▼

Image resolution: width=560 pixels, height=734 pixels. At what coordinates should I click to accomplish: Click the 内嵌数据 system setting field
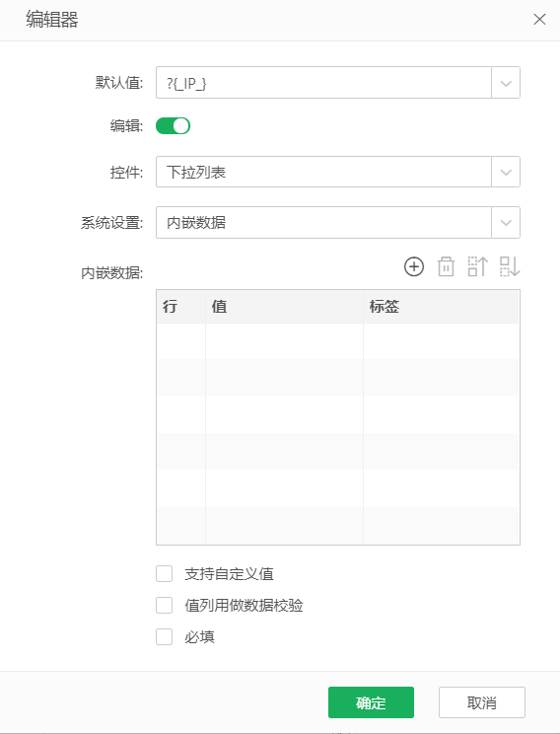coord(323,222)
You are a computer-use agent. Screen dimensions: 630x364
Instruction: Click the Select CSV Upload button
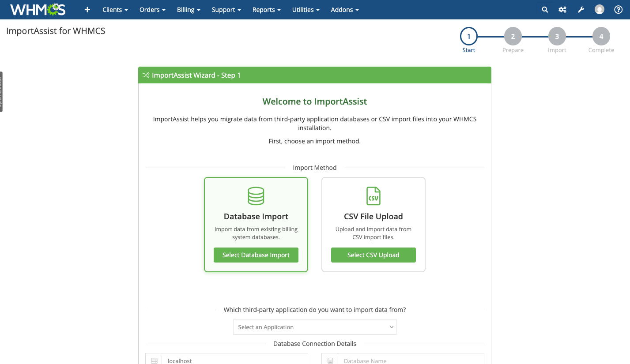pos(373,255)
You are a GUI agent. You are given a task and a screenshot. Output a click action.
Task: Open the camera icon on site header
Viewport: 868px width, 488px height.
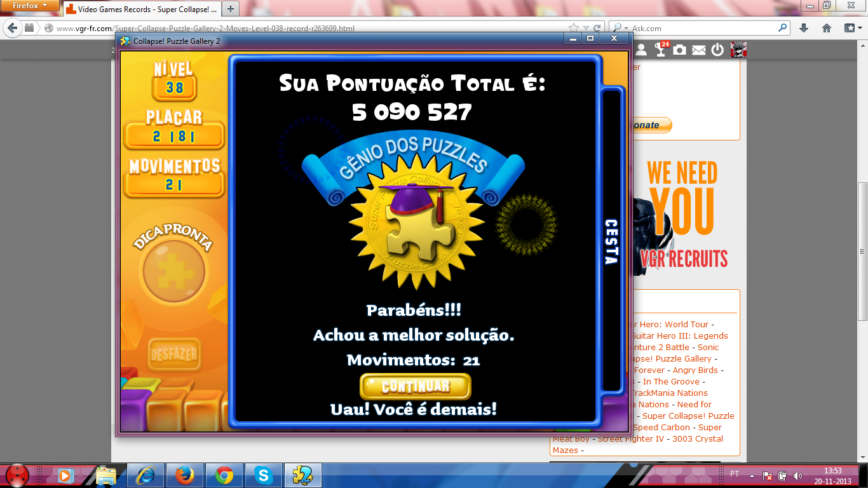pyautogui.click(x=680, y=50)
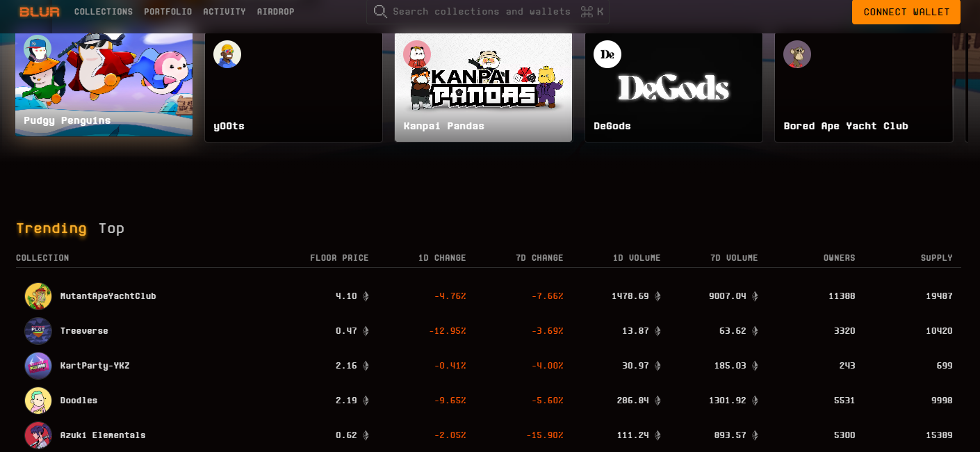
Task: Click the magnifier icon in the search bar
Action: tap(379, 11)
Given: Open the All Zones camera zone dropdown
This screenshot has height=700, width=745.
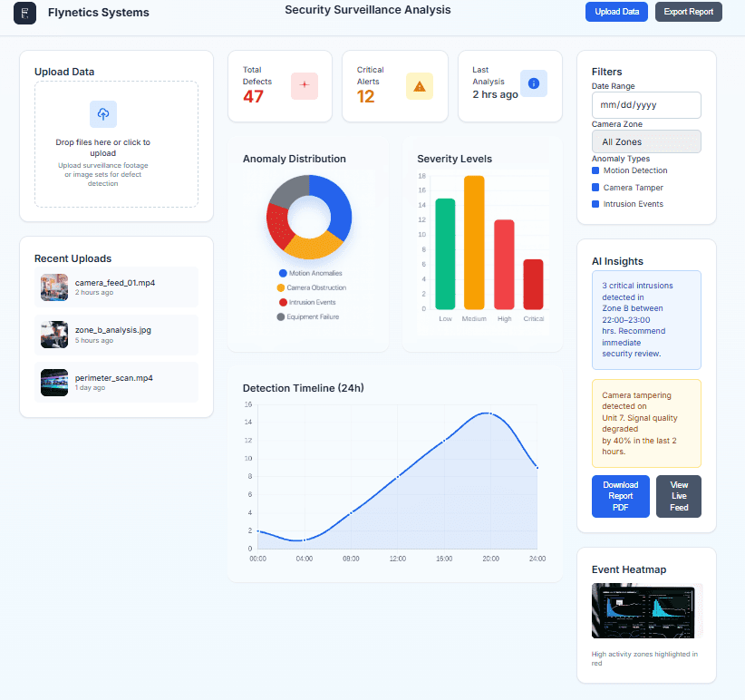Looking at the screenshot, I should (x=646, y=141).
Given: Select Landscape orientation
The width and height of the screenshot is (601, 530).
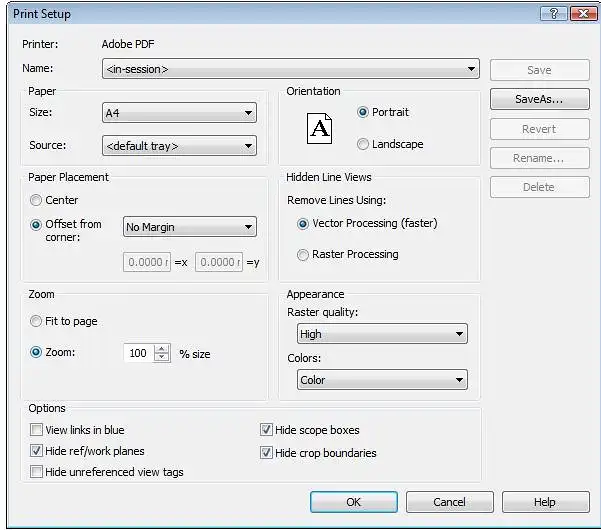Looking at the screenshot, I should pos(363,144).
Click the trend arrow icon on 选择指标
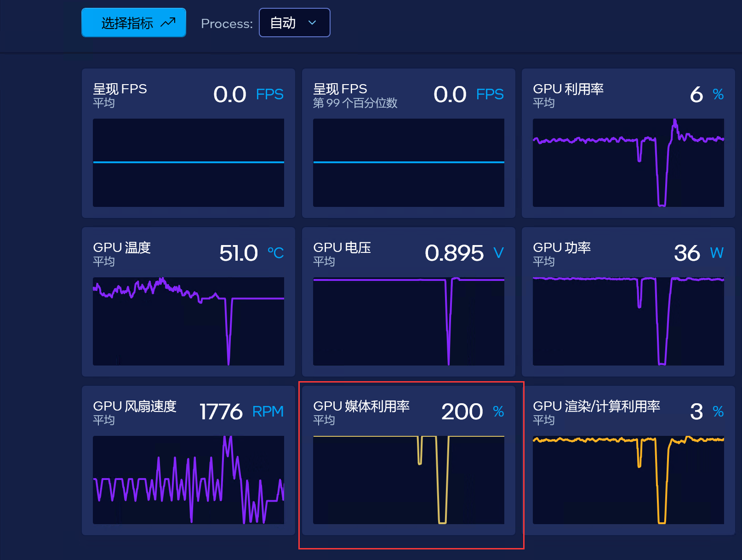The image size is (742, 560). (168, 22)
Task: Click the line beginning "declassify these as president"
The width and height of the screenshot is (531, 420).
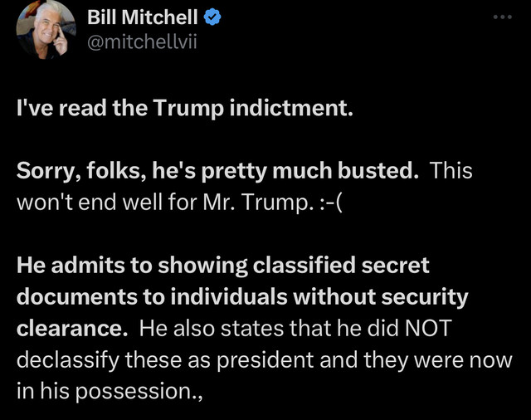Action: [x=264, y=360]
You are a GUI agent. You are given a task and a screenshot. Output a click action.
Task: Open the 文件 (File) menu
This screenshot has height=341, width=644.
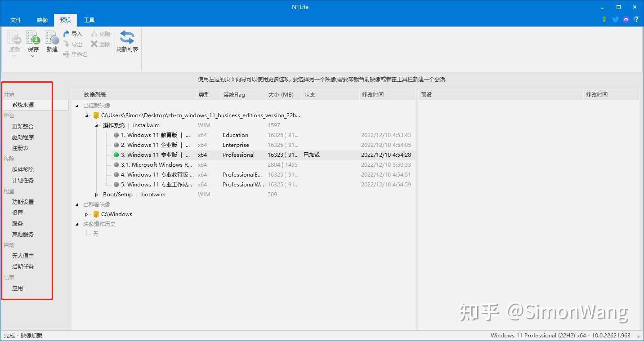(16, 20)
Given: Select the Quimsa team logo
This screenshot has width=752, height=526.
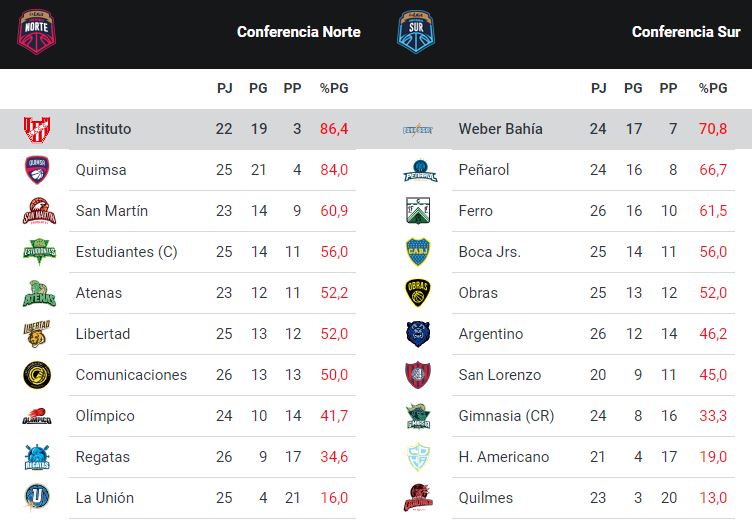Looking at the screenshot, I should (x=37, y=170).
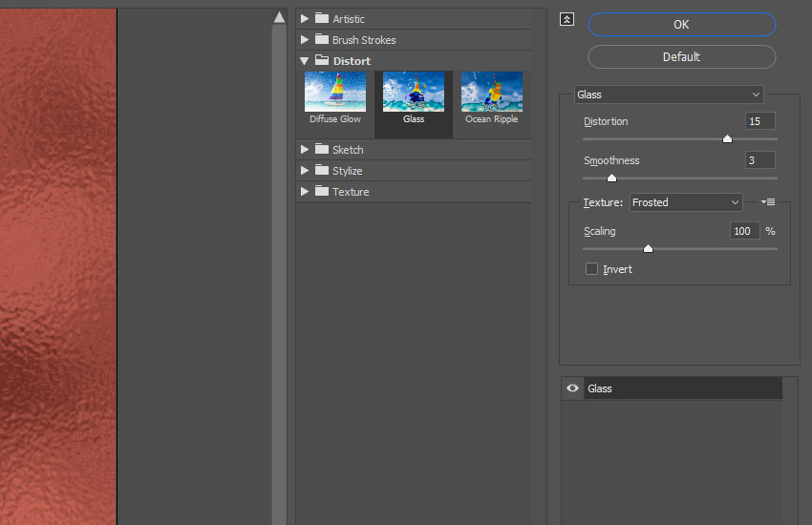
Task: Enable the Invert checkbox
Action: pos(591,269)
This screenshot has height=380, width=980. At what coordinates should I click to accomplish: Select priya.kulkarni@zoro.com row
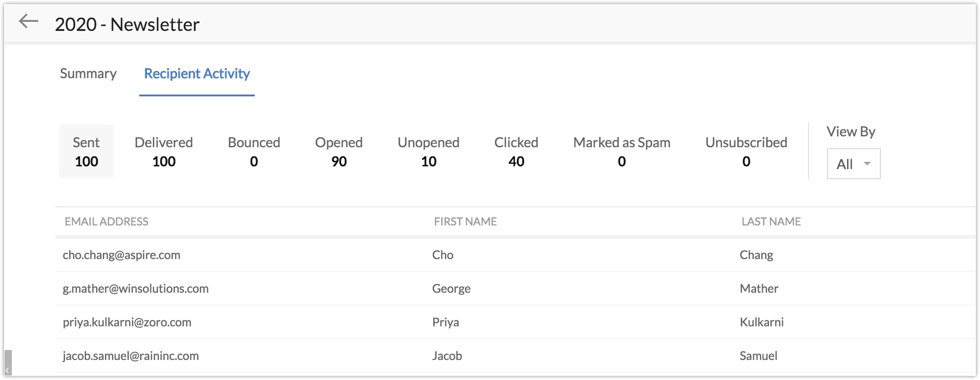(x=127, y=322)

▲

> **What is needed**: A word-for-word repeat of the lines from the line with "This screenshot has height=380, width=980." to the last line of the data, both ends included and pictures left out, is all that should appear.

> **Expected output**:
This screenshot has height=380, width=980. At what coordinates should I click to accomplish: Select priya.kulkarni@zoro.com row
(x=127, y=322)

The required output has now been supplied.